Cycle Stock and Its Role in Inventory Management

In today’s marketplace, deciding how much inventory to carry is by no means a simple task. With the growth of eCommerce and a competitive international trading scene, inventory managers are finding it harder to make accurate projections to stock their inventories. In such a scenario, we are seeing more project managers depending on safety stock instead of maintaining a steady supply of cycle stock. While this seems like an easier choice, industry experts believe that relying less on safety stock is critical to free up cash and reduce imminent customer service risks.

Let us understand what cycle stock is and what it means for inventory planning and management.

Cycle stock explained

According to business dictionary online, Cycle stock is defined as the inventory that you plan to sell based on demand forecasts. It is the amount of inventory that is projected to be used during any given period. In simple words, it is the inventory needed to meet the regular customer demand in a given period of time. The period is often defined as the time between orders (for raw materials), or the time between production cycles (for work in process and finished goods).

Challenges in maintaining inventory

Industry experts understand that inventory management is usually a rather complex task that involves collaboration between multiple parties including SKUs, suppliers, producers and any such stakeholders involved. As observed by a senior consultant at Trindent consulting during one of the engagements at a major U.S. medical device management company, inventory management was usually driven by factors which were beyond the control of planning or purchasing departments. It is therefore essential to understand the factors that can help to plan and purchase the inventory with better accuracy.
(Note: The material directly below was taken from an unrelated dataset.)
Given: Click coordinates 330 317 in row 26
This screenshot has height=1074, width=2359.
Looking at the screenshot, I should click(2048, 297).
Planning for inventory accuracy

The first important factor in planning for inventory accuracy is to collaborate with all the parties involved in the production, sales and distribution process. Take variables like demographics, seasonality, annual sales and discounts, the cost per unit, storage costs, supplier availability and any such historic figures that may be relevant to the stock planning and purchase process. Getting to know all these factors is half the battle won in terms of being able to make accurate predictions about the forthcoming demand.
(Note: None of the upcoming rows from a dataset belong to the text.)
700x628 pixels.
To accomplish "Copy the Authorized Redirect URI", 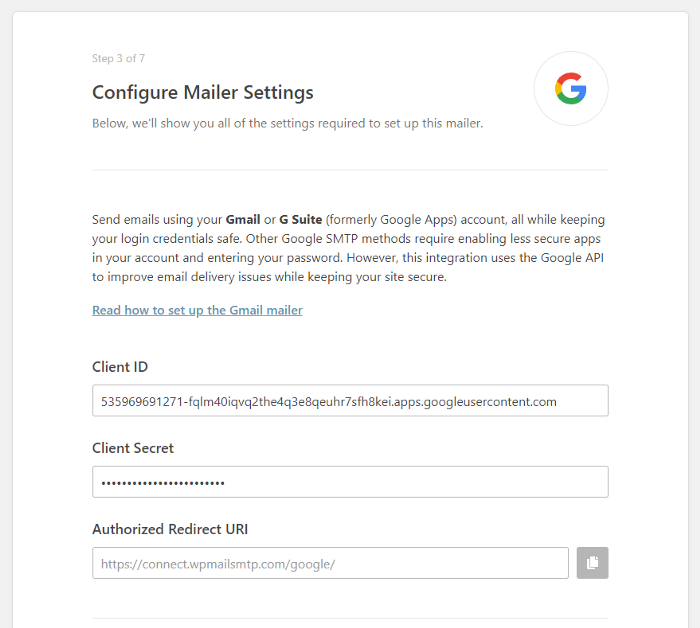I will (593, 563).
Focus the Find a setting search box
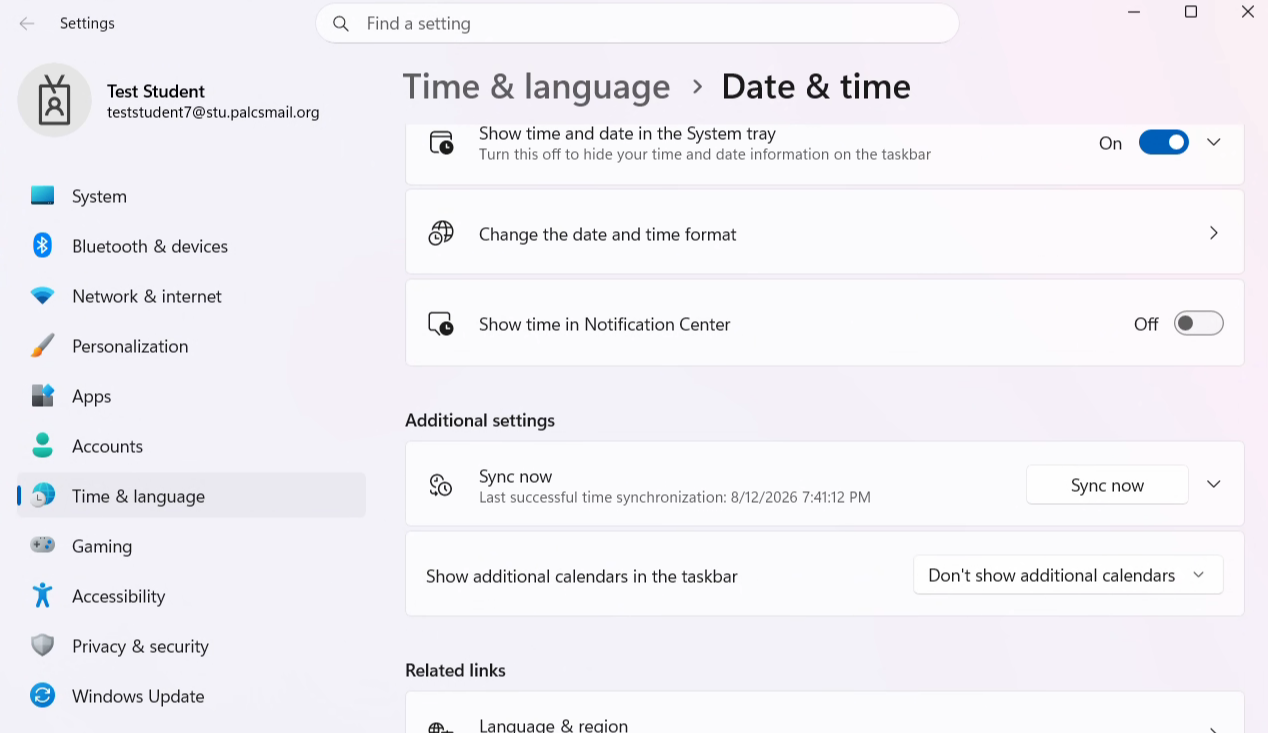This screenshot has width=1268, height=733. tap(637, 23)
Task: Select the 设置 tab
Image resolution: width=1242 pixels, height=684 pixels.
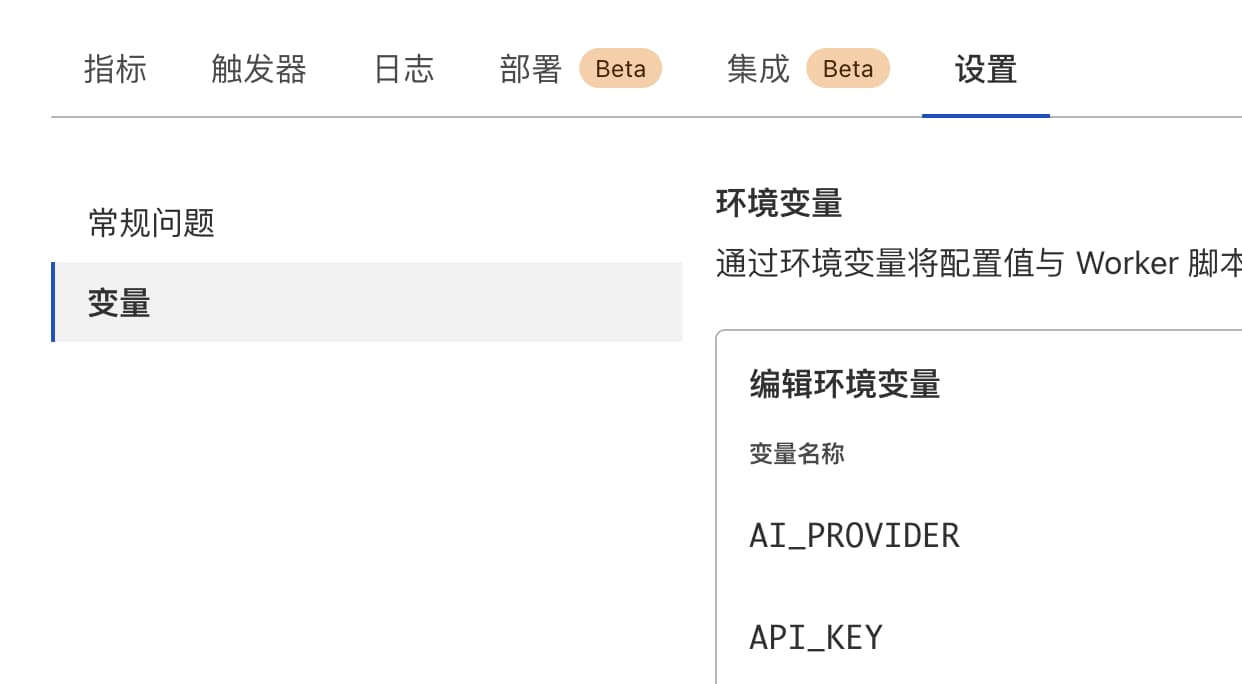Action: coord(985,69)
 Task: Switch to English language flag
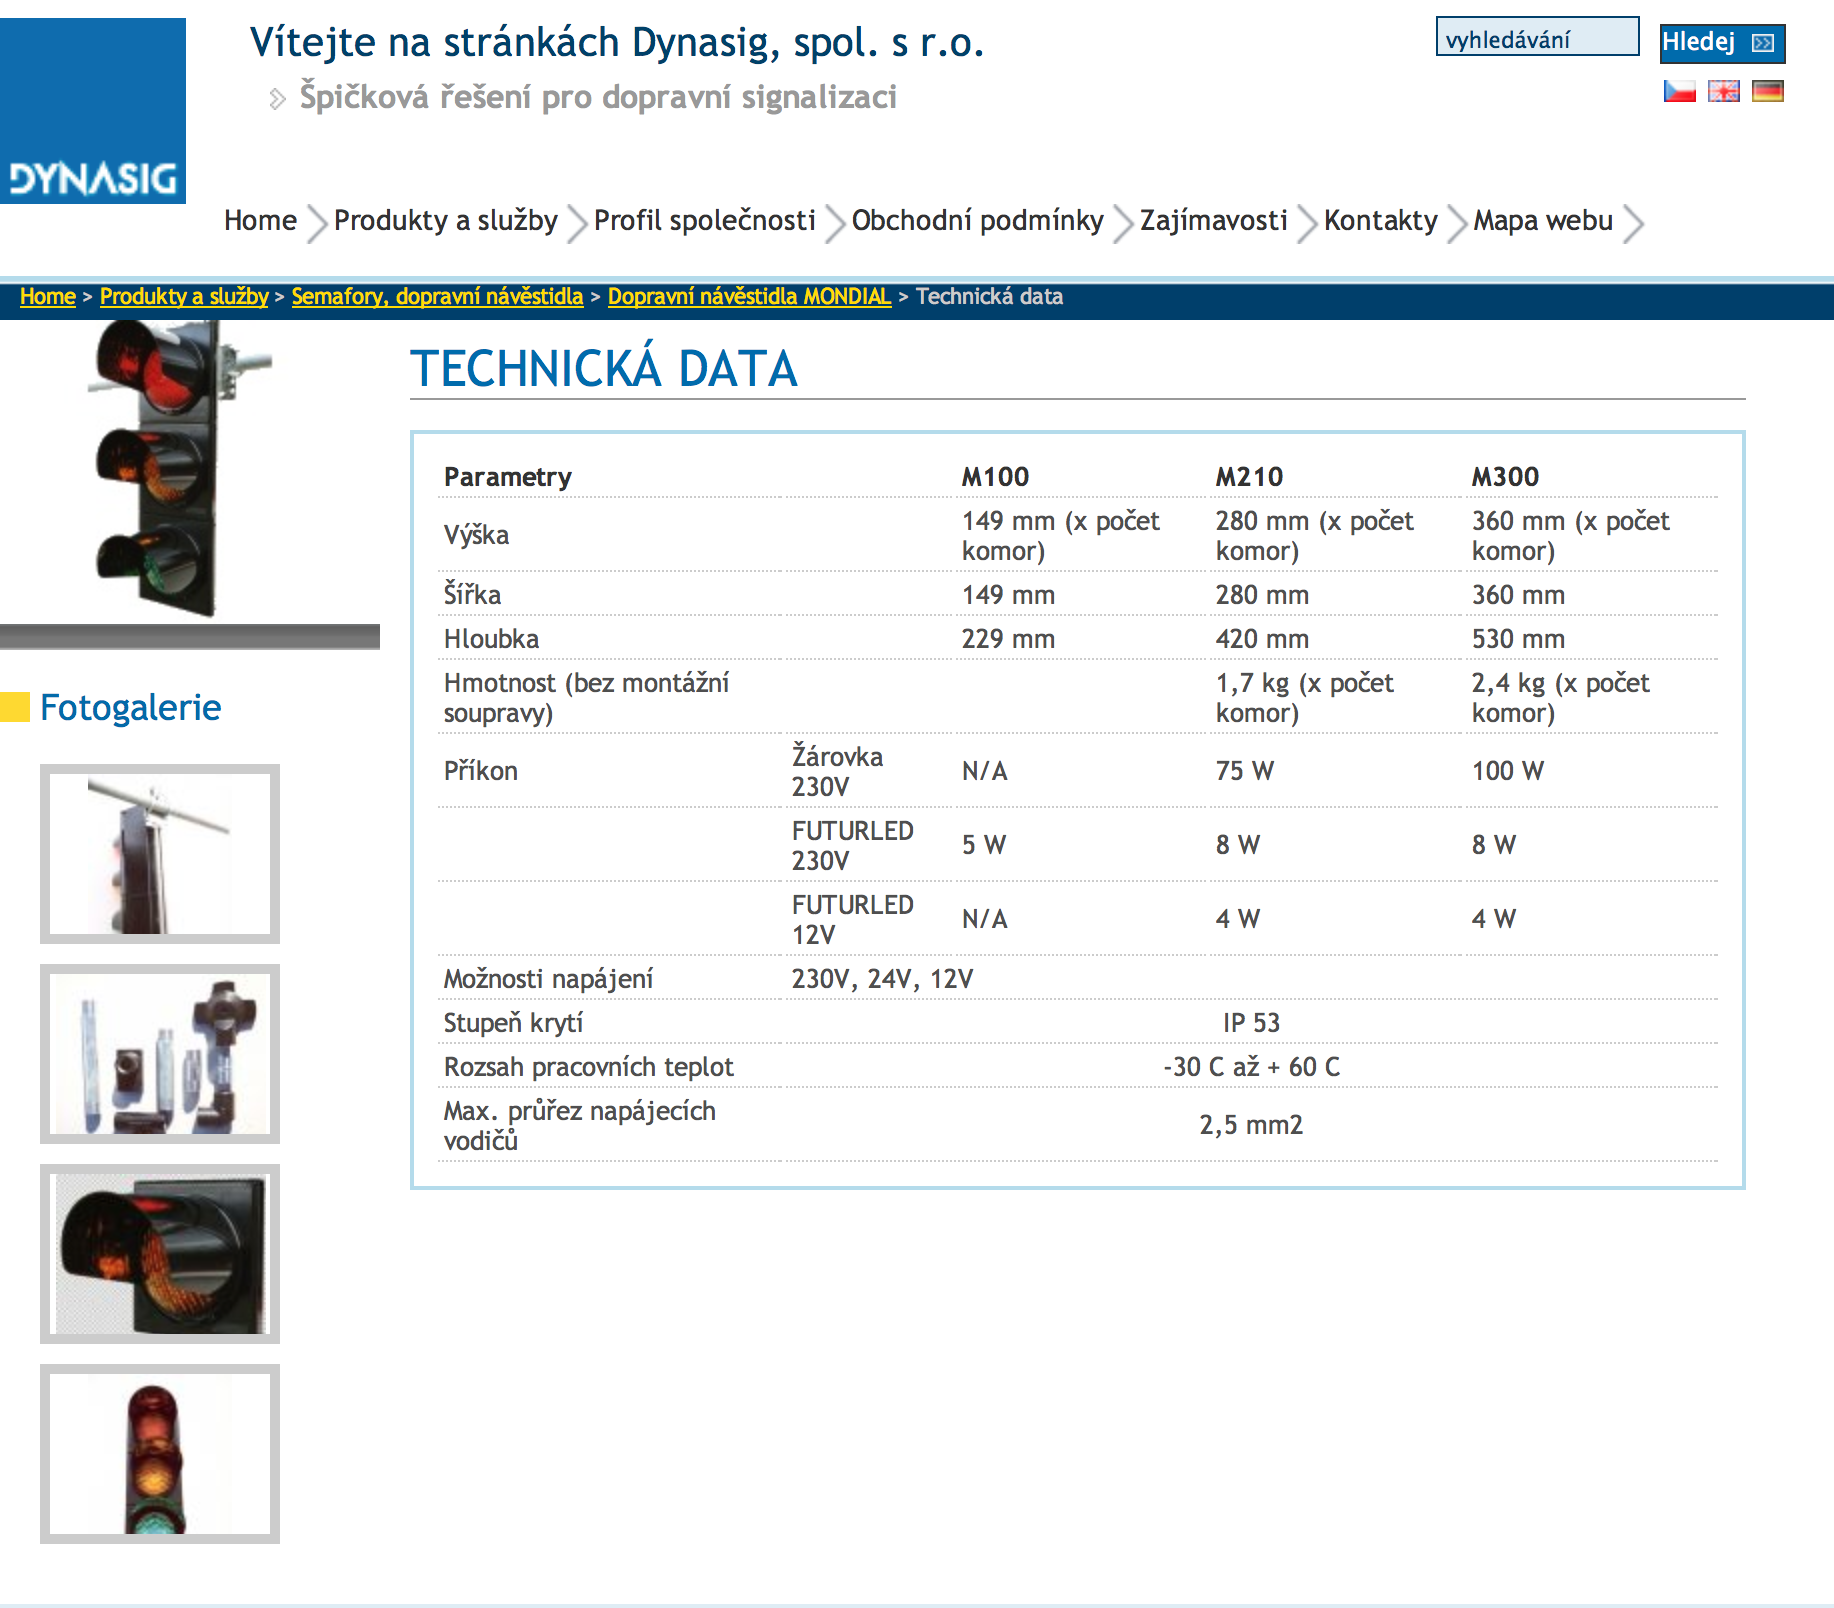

The next step is the use an accurate measurement to plan the cycle stock. This can either be done by using the cycle stock calculation formula, or simply through a reliable inventory management software. Accurate planning will reduce dependence on safety stock and hence ensure an increased cash flow and better risk management figures for the business.

Deciding how much inventory to carry is by no means a simple task; however, a more collaborative planning process along with more accurate estimations is the first stop towards improvement and will result in sustainable benefits.